Breach Notification: We are required to notify you if the privacy of your medical information has been breached (as defined in applicable federal regulations). Notification must occur by first class mail within sixty (60) days of the event.    The notice of breach must contain: a) a brief description of what happened, including the date of the breach and the date of discovery; b) the steps you should take to protect yourself from potential harm resulting from the breach; and c) a brief description of what we are doing to investigate the breach, mitigate losses, and protect against further breaches.

Business Associates: Like most medical practices we conduct some of our business operations with the help of third party vendors and contractors known under HIPAA as “Business Associates.”  In accordance with federal law, we have entered into Business Associate Agreements which provide that all of the HIPAA administrative security safeguards, physical safeguards, technical safeguards, and security policies, procedures and documentation requirements that apply to us also apply directly to each of our Business Associates.

Paper Copy of Notice: You are entitled to receive a paper copy of our Notice of Privacy Practices by contacting our Privacy Officer using the contact information on the first page of this Notice.  You may also take a copy of this Notice with you.  Even if you have requested this Notice electronically, you may always request a paper copy. 

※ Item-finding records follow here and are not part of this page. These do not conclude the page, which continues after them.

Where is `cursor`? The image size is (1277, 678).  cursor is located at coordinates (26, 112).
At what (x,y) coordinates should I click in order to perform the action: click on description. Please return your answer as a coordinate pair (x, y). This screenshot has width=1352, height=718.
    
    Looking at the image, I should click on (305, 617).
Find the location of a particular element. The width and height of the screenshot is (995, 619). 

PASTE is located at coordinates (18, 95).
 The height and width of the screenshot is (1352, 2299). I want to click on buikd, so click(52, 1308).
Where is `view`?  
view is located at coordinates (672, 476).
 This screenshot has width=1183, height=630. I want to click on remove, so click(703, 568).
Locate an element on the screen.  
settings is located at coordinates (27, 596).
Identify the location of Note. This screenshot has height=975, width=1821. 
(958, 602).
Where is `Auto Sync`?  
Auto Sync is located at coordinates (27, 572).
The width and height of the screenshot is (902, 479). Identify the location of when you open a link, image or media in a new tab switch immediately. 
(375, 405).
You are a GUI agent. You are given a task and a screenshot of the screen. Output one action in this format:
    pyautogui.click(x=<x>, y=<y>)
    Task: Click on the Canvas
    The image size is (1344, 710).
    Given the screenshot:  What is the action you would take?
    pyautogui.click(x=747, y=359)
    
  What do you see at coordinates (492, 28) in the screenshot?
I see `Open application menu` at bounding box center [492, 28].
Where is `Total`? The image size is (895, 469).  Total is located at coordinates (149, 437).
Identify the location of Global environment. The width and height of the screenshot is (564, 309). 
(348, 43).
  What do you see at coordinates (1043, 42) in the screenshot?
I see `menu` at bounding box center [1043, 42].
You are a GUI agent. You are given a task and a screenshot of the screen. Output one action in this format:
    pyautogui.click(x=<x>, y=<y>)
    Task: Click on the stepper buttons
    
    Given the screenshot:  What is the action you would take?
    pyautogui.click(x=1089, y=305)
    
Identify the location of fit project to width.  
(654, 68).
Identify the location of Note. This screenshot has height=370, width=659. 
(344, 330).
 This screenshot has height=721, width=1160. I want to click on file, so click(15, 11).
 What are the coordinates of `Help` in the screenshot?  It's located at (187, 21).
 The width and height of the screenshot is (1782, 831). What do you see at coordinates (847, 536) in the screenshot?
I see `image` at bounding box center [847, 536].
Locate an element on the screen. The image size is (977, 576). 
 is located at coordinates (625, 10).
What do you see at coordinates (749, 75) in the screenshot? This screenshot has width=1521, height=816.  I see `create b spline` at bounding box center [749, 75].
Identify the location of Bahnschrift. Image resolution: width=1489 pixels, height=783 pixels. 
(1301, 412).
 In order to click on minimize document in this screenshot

Changes in Our Privacy Practices: We reserve the right to change our medical records privacy practices, as permitted by applicable law. Any changes we make will apply to all medical information we then-currently maintain as well as medical information developed in the future.  If we make such a change, this Notice will be amended accordingly, posted prominently in our office and on our website at www.sagebariatric.com, and made available to you, upon your request, whenever you subsequently visit our office for care.  

File a Complaint: If you believe that we have violated your privacy rights, you may file a complaint directly with our Privacy Officer using the contact information on the first page of this Notice.  You may also file a complaint with the Secretary of the Department of Health and Human Services, Office of Civil Rights, 200 Independence Avenue S.W., Washington, DC 20201 or calling 1-877-696-6775.  You will not be penalized or retaliated against for filing a complaint.